Mede entre 25 e 28 centímetros de comprimento de comprimento e pesa entre 155 e 211 gramas.
Apresenta as partes superiores de coloração marrom escuro e as partes inferiores, peito e ventre, marrom claros com fino barrado e características estrias escuras. Sua face apresenta disco facial com bordas mais escuras, a íris é amarela ou castanha. Espécie meridional de grande porte, é a maior espécie do gênero Megascops e é simpátrica com a corujinha-do-mato e com a corujinha-sapo, apresentando como estas; três fases distintas de coloração de plumagem (marrom, cinza e ruiva).

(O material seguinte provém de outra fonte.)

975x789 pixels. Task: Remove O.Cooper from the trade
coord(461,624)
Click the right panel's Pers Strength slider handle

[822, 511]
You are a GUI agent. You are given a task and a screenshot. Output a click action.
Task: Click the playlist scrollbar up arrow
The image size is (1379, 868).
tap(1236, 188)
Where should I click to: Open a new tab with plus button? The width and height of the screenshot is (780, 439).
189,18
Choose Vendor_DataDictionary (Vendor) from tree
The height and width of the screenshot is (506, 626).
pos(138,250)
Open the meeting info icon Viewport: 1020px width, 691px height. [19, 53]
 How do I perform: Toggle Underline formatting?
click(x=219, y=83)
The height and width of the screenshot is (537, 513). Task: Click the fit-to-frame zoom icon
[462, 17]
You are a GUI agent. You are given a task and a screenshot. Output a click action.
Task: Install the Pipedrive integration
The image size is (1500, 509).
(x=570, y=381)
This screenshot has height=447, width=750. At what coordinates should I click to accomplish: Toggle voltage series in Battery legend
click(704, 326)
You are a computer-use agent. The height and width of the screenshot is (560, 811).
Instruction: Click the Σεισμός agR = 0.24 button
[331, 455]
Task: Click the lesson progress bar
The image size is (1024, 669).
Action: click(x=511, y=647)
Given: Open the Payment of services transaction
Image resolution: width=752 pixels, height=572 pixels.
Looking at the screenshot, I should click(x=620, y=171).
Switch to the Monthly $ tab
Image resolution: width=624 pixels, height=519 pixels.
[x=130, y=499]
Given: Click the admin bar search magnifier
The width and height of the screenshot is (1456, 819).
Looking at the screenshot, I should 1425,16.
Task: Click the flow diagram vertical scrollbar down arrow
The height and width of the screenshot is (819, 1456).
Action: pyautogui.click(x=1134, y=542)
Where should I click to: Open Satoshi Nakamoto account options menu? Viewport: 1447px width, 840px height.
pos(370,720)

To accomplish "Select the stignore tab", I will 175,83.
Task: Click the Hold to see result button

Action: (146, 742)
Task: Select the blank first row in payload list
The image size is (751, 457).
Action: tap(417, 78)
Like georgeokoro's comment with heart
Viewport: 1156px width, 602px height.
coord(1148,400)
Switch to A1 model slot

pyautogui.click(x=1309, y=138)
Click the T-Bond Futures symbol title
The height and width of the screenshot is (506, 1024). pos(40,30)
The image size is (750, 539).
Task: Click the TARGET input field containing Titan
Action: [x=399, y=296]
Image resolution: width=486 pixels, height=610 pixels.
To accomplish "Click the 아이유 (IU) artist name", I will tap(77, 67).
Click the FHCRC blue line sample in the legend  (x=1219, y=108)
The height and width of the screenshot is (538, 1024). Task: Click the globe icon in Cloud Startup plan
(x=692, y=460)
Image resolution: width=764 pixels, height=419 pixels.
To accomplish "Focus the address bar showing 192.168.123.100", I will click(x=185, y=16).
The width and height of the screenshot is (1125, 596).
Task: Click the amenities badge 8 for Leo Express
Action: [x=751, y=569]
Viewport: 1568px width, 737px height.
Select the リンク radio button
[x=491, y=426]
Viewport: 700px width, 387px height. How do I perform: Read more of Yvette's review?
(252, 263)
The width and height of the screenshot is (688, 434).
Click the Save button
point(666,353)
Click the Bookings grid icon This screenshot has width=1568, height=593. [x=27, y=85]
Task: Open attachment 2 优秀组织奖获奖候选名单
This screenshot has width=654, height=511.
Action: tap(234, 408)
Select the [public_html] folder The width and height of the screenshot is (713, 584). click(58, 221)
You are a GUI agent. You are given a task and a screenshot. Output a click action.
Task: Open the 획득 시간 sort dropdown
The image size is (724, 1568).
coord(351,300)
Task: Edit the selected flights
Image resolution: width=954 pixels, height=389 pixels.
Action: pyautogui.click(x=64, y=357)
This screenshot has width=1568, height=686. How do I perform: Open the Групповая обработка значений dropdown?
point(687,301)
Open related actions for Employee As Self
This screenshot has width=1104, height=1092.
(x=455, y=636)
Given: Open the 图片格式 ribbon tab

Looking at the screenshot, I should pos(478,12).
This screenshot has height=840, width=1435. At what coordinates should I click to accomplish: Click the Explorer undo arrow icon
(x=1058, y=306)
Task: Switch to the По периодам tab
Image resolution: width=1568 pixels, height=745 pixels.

Espécie monotípica (não são reconhecidas subespécies).
Captura insetos, aranhas e pequenos vertebrados.
Os machos começam a vocalizar no crepúsculo, durante o período reprodutivo, entre agosto e setembro. Nidifica em ocos de árvores ou em ninhos de pica-pau de grande porte. Apenas a fêmea incuba os ovos, sendo alimentada por seu parceiro nesse período.
Possui hábitos estritamente noturnos e ocasionalmente crepusculares. Durante o dia, dorme em meio à densa folhagem nas árvores e até mesmo em eucaliptais. Vive em áreas semi-abertas, matas de araucária e capoeiras entre 300 e 1700 m de altitude.